--- Start Given data ---

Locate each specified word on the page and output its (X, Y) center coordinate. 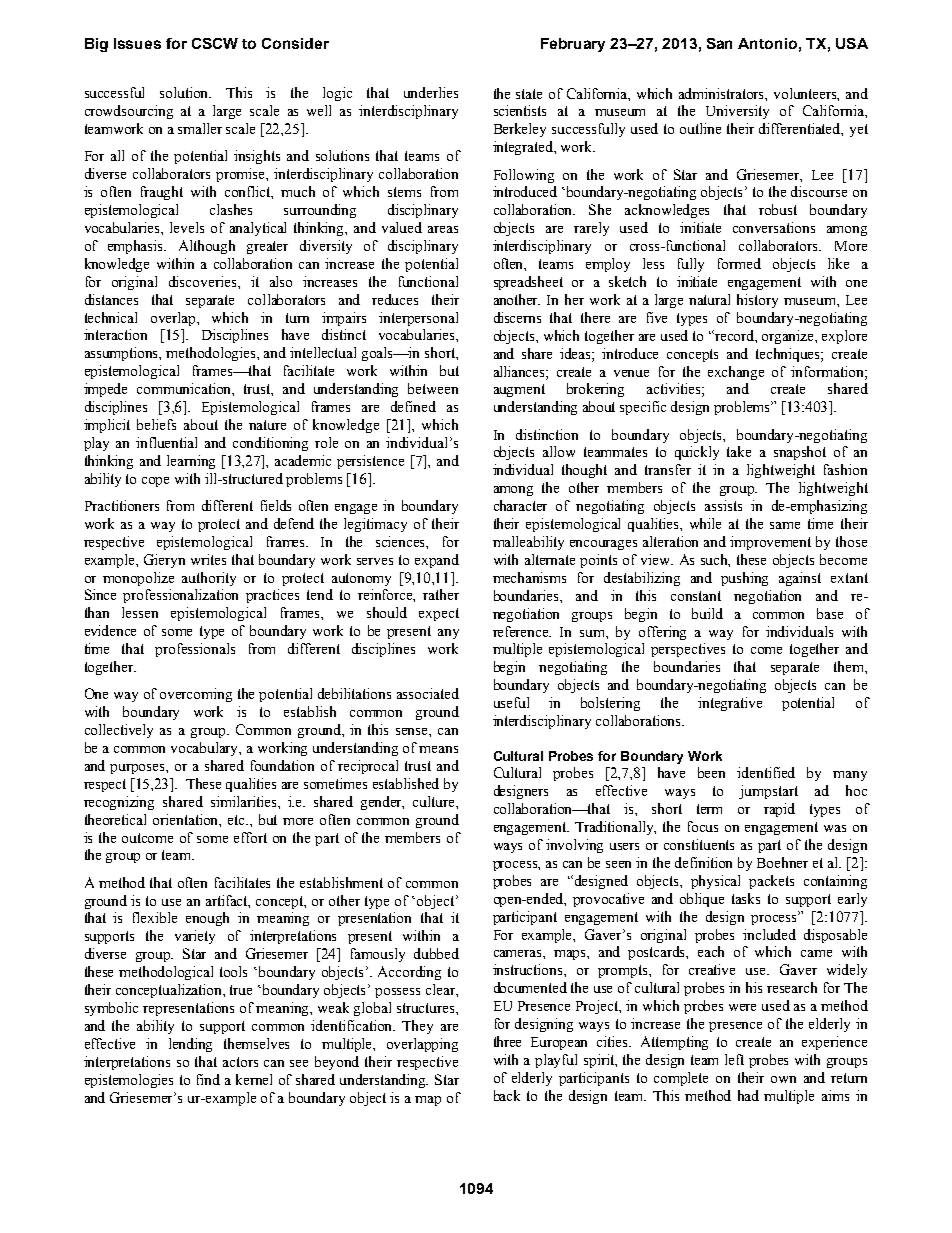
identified (766, 772)
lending (190, 1045)
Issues (137, 43)
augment (519, 390)
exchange (736, 373)
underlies (431, 92)
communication (185, 389)
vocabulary (206, 749)
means (438, 749)
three (507, 1041)
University (737, 112)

--- End Given data ---

Edit the lines above, swapping "on the page" for "in the image" and leaving everything else untouched. Leave the picture out of your answer.

Locate each specified word in the image and output its (X, Y) center coordinate. 
identified (766, 772)
lending (190, 1045)
Issues (137, 43)
augment (519, 390)
exchange (736, 373)
underlies (431, 92)
communication (185, 389)
vocabulary (206, 749)
means (438, 749)
three (507, 1041)
University (737, 112)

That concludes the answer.